___ INFORMATION GIVEN ___

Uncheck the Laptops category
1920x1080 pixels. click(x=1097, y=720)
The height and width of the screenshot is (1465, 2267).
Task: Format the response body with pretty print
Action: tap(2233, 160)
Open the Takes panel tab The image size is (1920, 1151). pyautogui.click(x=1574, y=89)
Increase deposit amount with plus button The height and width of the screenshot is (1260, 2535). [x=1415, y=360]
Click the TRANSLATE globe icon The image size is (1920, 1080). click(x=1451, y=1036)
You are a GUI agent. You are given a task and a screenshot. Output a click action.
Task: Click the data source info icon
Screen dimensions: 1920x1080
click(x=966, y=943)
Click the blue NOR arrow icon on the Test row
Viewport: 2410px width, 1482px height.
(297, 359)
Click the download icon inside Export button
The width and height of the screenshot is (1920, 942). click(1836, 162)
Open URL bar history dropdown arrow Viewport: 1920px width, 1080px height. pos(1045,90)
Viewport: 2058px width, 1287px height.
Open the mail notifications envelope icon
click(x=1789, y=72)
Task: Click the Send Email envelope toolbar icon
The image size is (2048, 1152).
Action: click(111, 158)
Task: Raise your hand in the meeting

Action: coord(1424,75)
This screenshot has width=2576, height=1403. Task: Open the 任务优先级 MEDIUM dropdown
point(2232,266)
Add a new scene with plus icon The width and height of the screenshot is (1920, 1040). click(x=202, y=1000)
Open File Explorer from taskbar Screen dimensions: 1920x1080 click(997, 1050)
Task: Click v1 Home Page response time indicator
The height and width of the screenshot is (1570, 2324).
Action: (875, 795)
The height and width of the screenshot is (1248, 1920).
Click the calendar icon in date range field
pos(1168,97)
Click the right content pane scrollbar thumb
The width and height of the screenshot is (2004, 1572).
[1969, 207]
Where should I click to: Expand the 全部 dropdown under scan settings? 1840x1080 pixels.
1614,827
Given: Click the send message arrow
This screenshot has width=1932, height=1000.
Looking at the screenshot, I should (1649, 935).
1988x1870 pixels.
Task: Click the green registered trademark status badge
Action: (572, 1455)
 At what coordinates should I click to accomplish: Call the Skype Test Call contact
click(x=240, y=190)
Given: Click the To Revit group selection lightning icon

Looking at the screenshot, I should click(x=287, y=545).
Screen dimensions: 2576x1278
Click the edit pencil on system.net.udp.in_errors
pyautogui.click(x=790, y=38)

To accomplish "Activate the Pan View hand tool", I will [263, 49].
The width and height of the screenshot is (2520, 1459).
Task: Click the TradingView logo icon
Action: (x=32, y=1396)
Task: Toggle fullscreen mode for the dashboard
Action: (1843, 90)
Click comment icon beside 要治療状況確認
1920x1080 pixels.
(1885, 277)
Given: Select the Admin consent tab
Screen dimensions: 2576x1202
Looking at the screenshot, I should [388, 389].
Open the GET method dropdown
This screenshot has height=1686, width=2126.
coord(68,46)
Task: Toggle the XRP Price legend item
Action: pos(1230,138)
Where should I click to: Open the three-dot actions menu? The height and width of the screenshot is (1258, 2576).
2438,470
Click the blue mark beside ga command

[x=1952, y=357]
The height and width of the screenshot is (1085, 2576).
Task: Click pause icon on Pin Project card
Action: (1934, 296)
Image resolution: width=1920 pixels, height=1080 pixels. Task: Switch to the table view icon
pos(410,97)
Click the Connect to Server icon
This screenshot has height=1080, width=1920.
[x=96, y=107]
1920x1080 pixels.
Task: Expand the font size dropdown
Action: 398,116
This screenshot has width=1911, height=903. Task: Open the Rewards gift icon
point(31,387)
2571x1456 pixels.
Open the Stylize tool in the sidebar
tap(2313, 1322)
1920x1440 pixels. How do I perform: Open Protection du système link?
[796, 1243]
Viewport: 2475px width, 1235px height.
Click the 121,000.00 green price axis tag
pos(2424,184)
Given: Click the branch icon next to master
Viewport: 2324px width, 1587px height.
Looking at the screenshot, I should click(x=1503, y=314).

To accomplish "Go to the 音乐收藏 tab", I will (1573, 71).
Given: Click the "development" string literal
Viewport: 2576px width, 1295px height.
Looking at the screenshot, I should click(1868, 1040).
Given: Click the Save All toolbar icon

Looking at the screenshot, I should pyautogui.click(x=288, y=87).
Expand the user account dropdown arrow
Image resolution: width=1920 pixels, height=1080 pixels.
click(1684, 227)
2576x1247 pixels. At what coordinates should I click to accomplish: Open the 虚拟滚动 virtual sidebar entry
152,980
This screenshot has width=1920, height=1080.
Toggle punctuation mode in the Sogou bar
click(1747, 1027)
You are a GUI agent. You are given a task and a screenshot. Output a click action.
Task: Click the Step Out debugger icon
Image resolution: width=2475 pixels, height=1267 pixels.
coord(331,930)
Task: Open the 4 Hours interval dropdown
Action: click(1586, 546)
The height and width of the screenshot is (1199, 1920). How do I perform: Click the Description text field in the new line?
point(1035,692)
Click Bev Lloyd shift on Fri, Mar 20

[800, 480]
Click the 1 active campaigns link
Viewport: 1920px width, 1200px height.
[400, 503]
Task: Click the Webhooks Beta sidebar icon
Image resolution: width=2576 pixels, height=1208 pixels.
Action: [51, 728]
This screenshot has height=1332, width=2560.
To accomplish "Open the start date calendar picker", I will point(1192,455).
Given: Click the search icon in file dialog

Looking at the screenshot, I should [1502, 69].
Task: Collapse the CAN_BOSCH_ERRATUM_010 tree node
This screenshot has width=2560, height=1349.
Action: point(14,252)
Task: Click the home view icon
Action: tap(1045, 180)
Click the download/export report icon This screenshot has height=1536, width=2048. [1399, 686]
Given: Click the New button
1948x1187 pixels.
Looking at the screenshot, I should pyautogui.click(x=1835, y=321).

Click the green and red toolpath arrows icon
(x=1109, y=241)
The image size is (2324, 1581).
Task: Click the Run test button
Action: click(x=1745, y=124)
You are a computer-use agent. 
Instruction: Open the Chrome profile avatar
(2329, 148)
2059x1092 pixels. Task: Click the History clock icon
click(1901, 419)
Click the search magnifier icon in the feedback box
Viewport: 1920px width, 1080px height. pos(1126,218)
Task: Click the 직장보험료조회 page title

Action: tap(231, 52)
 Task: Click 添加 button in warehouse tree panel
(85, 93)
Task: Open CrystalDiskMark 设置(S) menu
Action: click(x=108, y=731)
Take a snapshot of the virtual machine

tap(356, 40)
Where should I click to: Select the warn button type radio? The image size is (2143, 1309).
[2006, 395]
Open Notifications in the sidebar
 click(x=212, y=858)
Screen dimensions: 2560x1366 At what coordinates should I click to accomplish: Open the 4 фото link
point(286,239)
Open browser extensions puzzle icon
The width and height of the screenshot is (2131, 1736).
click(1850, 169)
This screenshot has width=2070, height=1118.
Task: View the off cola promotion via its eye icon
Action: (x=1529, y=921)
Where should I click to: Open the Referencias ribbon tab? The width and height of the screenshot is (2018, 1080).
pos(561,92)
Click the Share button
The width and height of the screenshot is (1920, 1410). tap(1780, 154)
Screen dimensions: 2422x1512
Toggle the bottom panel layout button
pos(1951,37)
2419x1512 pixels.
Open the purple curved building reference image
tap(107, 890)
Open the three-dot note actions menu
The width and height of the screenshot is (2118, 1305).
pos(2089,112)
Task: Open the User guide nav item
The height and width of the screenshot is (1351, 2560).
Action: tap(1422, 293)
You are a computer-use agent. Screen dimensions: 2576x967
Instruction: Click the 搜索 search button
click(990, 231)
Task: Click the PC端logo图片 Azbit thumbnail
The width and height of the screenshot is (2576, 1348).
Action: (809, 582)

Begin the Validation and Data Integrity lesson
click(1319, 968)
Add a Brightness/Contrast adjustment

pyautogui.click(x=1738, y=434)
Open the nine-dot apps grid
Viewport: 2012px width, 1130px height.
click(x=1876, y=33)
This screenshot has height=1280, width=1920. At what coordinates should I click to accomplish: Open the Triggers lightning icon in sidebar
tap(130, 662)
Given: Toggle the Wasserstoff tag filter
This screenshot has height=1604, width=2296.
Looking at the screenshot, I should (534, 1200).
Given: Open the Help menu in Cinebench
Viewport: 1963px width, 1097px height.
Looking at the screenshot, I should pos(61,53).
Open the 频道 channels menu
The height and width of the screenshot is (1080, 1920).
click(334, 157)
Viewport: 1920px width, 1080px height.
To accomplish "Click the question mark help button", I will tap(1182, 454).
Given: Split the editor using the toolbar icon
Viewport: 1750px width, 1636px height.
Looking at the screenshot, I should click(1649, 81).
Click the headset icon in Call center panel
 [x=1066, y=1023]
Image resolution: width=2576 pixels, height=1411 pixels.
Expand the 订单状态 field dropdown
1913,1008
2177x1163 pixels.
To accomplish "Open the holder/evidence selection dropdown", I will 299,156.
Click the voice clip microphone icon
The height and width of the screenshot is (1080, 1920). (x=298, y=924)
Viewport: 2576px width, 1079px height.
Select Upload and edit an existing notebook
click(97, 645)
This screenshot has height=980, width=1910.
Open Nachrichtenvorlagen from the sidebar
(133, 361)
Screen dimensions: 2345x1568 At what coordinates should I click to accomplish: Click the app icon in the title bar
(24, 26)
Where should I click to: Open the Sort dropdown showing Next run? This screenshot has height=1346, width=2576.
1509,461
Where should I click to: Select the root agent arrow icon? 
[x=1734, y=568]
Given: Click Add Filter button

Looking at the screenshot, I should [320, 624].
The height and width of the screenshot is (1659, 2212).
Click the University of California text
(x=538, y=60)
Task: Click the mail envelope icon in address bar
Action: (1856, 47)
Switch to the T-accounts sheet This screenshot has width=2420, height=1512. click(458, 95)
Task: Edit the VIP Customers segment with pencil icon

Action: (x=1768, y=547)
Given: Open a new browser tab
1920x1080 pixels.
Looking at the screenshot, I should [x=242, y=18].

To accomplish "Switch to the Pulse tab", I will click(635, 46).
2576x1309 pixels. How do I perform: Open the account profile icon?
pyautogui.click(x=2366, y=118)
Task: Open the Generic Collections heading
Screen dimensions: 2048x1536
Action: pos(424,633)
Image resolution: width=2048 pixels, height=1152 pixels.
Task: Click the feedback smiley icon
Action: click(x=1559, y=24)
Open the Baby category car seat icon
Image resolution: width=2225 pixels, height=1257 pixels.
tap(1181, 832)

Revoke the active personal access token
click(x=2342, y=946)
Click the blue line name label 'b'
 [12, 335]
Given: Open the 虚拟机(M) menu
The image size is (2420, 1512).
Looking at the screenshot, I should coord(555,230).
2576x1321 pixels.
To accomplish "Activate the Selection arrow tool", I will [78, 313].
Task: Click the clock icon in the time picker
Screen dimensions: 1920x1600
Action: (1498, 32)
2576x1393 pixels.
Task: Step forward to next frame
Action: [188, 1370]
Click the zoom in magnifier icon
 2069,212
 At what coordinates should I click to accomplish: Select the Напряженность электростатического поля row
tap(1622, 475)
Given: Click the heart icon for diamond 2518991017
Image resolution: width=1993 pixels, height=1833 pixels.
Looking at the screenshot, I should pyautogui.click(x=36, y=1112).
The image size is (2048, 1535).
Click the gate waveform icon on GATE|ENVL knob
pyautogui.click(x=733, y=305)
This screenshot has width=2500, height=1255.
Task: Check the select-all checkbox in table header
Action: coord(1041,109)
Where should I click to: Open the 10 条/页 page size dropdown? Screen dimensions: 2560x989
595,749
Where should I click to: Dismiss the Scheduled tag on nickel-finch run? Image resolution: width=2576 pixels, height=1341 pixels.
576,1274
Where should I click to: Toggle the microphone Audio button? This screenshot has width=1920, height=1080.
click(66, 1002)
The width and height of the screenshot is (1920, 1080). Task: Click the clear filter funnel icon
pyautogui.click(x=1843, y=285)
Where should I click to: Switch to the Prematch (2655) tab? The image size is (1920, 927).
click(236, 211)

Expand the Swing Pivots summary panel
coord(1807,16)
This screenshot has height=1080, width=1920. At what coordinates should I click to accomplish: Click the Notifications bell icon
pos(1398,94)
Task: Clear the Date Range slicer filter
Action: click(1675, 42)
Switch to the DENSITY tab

___

WHAT YOU ARE ASKED TO DO -
Take the lines from the first line of the records through the line holding "Open the Takes", both included, and please reproduce them exactly with nothing added.

RESULT FOR THIS EXERCISE -
Uncheck the Laptops category
1920x1080 pixels. click(x=1097, y=720)
The height and width of the screenshot is (1465, 2267).
Task: Format the response body with pretty print
Action: tap(2233, 160)
Open the Takes panel tab The image size is (1920, 1151). pyautogui.click(x=1574, y=89)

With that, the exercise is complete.